Propriété privée encore aujourd’hui, les portes du parc s’ouvrent chaque année à l’occasion des Journées européennes du Patrimoine pour des visites commentées. Une occasion unique de s’approprier le lieu le temps d’une promenade…

Si on veut remonter aux origines, l’histoire est ma foi assez classique : Altus Villarea (Auvillars) est alors une villa gallo-romaine située entre la route de Dijon et la mairie, d’après le relevé d’anciens chemins.

Puis vers les 8e/9e siècles, un petit seigneur paysan choisit de s’installer sur un éperon barré, c’est à dire un endroit naturellement protégé, facilement défendable, car les pillards et bandits de grands chemins sont légions à cette époque: le site est déjà établi. Notre homme y construit une longue maison à pans de bois et torchis, entourée de buissons épineux et prolongée à l’est par une chapelle, origine de l’église.

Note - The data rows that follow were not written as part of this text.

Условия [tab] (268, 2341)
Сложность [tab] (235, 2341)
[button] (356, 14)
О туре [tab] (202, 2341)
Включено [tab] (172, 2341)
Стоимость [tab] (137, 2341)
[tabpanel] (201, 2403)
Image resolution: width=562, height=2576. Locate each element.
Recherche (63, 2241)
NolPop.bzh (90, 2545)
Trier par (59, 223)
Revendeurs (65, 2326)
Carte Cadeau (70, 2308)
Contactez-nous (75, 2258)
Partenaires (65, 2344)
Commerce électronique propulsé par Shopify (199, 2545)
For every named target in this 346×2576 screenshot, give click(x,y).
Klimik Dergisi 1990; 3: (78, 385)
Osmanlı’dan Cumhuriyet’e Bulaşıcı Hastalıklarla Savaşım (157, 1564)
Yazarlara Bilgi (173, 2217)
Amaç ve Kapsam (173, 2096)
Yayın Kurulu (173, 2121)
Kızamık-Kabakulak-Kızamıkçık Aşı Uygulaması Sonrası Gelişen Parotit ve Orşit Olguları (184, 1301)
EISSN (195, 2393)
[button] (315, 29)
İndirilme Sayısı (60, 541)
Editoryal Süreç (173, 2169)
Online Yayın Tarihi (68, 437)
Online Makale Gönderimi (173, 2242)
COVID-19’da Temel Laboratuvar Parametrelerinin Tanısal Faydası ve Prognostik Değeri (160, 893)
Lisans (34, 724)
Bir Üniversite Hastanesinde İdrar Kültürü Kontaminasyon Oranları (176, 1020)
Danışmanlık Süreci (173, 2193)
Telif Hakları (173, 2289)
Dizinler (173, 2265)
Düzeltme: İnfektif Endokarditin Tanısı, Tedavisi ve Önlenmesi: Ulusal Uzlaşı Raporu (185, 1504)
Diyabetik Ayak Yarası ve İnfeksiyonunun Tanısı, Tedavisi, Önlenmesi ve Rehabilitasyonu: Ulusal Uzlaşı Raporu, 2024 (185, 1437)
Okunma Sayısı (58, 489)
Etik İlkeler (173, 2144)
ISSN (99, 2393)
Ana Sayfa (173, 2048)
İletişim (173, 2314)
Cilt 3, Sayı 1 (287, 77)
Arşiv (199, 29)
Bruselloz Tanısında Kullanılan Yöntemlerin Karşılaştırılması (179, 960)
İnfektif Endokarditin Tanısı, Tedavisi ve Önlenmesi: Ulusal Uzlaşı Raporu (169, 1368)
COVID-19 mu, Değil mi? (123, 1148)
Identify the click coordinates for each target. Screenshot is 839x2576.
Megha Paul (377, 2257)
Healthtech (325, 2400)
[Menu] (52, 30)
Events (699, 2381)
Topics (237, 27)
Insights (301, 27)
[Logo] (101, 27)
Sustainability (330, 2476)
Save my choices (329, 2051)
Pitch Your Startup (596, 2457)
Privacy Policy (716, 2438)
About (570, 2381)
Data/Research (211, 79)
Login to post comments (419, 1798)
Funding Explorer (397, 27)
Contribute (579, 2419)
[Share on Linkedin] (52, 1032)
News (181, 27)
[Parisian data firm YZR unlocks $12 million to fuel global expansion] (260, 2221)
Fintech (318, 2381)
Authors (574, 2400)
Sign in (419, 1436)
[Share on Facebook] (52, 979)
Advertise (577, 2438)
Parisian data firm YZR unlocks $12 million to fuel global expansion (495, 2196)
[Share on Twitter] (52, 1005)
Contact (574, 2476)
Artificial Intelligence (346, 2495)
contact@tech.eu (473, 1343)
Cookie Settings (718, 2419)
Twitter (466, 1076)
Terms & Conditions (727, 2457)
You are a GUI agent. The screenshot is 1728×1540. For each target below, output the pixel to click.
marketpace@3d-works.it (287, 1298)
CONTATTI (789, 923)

Puis au centre de l’éperon il édifie une tour en bois sur une motte de terre entourée de palissades et cernée par un fossé, c’est là qu’il se réfugiera avec sa famille en cas d’attaque.

La « basse cour », lieu de l’exploitation agricole, est également entourée de palissades. Avec les chemins creux, elle sert de défense naturelle ; en cas de danger, les villageois pouvaient s’y réfugier avec leurs troupeaux et défendre l’ensemble.

Cette motte féodale devait bien ressembler à celle-ci, reconstituée à Saint-Sylvain-d’Anjou :

Mais bientôt, ces édifices en bois se révèlent trop sujets à la pourriture et deviennent trop vulnérables au feu et aux armes de jets de plus en plus puissantes.

C’est l’époque où l’on construit les donjons en pierres, et vers 1100/1200, s’élève à Auvillars la grosse tour en briques (2 tuileries existaient, à Argilly et à Broin). Dans le même temps, le duc Odo d’Argilly fait construire l’église. La seigneurie comprend alors Auvillars, la moitié de Broin et la moitié de Glanon.

Au milieu du 14e siècle est édifiée une maison forte ( le terme « château-fort » n’apparaît qu’au 19e siècle). Ces résidences fortifiées qui fleurissent dans toute l’Europe doivent pouvoir résister quelques heures à l’assaut d’une petite troupe. En Bourgogne, elles sont élevées en toute liberté, hors du contrôle ducal, alors que dans d’autres régions il faut une autorisation du seigneur dominant.

A travers cette photo de la tour médiévale, on peut imaginer à quoi ressemblait la maison forte, cernée par d’épais murs de briques avec très peu d’ouvertures sur l’extérieur (les fenêtres sur la photo sont plus tardives).

En 1358, Jean de Saint-Hilaire dit « le borgne », bailli des foires de Châlon, devient seigneur d’Auvillars par son mariage avec Jacote de Gillan. En 1409, il agrandit le bâtiment avec une enceinte carrée flanquée de tours pour transformer la maison forte en château, qui subira encore plusieurs assauts.

Jean de Saint-Hilaire décède en 1420, il est enterré dans l’église du village.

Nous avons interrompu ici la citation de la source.